Greater deployment of LNG as a shipping fuel is not free from challenges and barriers such as the space needed on vessels for LNG storage tanks and, above all, the need for the infrastructure to meet maritime demand – we therefore face a “chicken-and-egg” situation. However, liquefied natural gas is experiencing growth as a fuel and has good prospects for the future in maritime transport.

 

[1] Equivalence based on the SOx emissions of the engines of large container ships (e.g: Emma Maersk) that emit 5,000 tonnes of SOx operating 24 hours a day for 280 days a year. In the case of cars with internal combustion engines, emissions for journeys of 15,000 km per year (approx. ~ 90% of private vehicles travel an average of 40 km / day) would mean 100 g of SOx, so the SOx emissions of just one large container are equivalent to the emissions from 50 million cars.

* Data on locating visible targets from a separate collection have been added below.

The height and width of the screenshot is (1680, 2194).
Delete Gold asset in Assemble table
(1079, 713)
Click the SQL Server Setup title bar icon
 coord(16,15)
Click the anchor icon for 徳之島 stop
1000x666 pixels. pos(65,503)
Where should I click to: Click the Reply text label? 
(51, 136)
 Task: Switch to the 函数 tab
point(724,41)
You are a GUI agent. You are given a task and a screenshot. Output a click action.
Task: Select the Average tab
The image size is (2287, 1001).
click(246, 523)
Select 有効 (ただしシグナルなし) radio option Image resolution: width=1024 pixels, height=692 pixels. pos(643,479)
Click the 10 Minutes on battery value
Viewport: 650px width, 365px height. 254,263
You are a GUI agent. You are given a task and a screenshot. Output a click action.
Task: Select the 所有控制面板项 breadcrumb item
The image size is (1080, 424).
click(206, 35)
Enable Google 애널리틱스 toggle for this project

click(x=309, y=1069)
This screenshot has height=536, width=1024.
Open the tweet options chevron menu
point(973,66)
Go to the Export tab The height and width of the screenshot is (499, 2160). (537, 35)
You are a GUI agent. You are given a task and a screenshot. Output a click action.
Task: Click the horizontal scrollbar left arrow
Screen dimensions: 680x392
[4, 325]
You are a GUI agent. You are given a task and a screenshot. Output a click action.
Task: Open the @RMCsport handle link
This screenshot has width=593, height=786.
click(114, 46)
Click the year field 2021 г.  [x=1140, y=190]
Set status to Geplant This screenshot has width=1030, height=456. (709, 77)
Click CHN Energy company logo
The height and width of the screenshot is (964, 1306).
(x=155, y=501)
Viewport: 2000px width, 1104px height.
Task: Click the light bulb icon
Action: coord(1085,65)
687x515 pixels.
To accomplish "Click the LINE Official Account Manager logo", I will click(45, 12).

[2] China is expected to join the existing areas by restricting the SOx emissions on its coasts to 0.5% from January 2019. In Europe, the current limitations of 0.1% in the Baltic Sea, the English Channel and the North Sea may be extended to all European coasts from 2020. Other areas that may become ECA areas are Hong Kong, Japan and Mexico .
[3] It is forecast that global SOx restrictions will fall to 0.5% in 2020 or 2025. This decision is pending IMO ratification in 2018 based on the outcome of the evaluation of the availability of low-sulphur fuels.